To flee was Mary’s first impulse, to apologize her second, and being a courageous woman she obeyed her second. After a decent interval she came with Edith to the door, waited until the work had stopped for a moment and called out, “Mr. Baker, may we come in?”

There was a moment of complete silence and then Mr. Baker growled, “There’s nought to see but what you’ve seen already.”

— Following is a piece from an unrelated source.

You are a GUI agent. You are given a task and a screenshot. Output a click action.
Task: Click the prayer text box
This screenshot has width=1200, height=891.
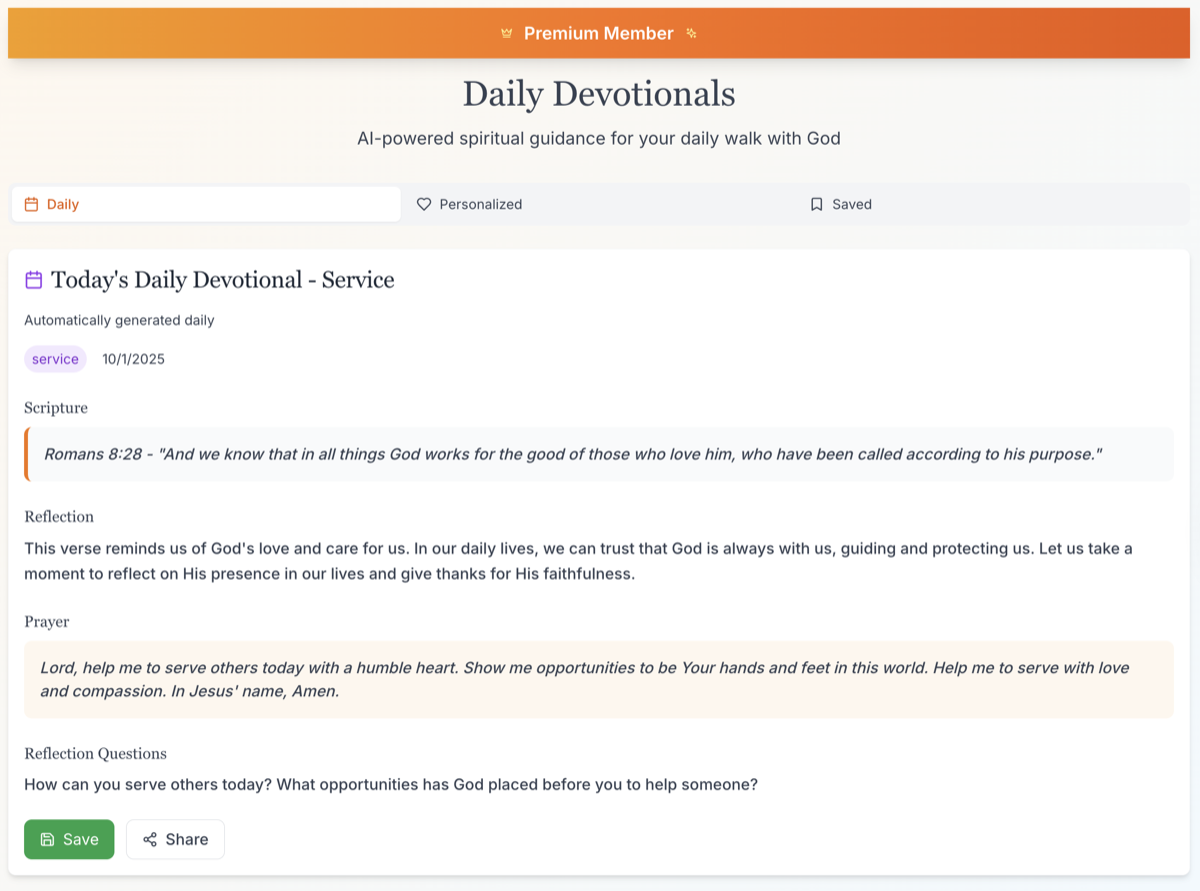click(x=598, y=679)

“We have seen nothing,” said Mary. “We would not come into your workshop without your permission.”

There was another pause and then, “You may come in if you’ve a mind.”

They came in under the archway into Mr. Baker’s workshop. It must once have been the kitchen of the farm, for the wide hearth, the spit for roasting and the bread oven in the wall were still there. A doorway from which the door had gone led into another large room, now in ruins though showing the remains of an Adam fireplace and oak stairs with a fine balustrade. But the ceilings of both rooms had disappeared and the staircase ended in shadowed space beneath a vaulted roof. Mr. Baker’s workbench was the missing door, a solid slab of oak supported upon sawn tree trunks. Mr. Baker stood before it shaping a chair leg that was revolving in a primitive lathe, the power supplied by a bent ash sapling fixed beneath the bench. Finished chair legs were piled in baskets and upon a shelf were other things that Mr. Baker had made; breadboards, wooden spoons, rolling pins and small wooden dishes; and the stone floor was littered as deep with wood shavings as the floor of the wood beyond with beech mast. Through the narrow window the honey-colored sunbeams slanted down, and a couple of butterflies. Birdsong rang in the place, rising to the great roof and echoing there. The wood had so quickly taken the place to itself that Mary found it hard to visualize the busy farmhouse life, and even more difficult to think of the squire’s family here. For this must be the house in the beech woods where the Roystons had lived until the heiress had rebuilt the manor house. Probably she had come as a bride to this house, and her husband, the man with the periwig, had installed the Adam fireplace for her. She had sat beside it with her parakeet upon her wrist and had had her harpsichord in the window. Did Mr. Baker ever hear the tinkle of her harpsichord?

Looking again at Mr. Baker she imagined not, for he was a man with a one-track mind. He was already deeply absorbed, deftly shaping a chair leg, and she and Edith might not have existed. Yet she dared to ask him a few questions.

“Do you send them to a factory, Mr. Baker?”

He answered, though without looking up. “Aye. There’s still a small factory that takes ’em. When that closes down that’s the end.”

“And these lovely things, spoons and dishes. Do you sell them?”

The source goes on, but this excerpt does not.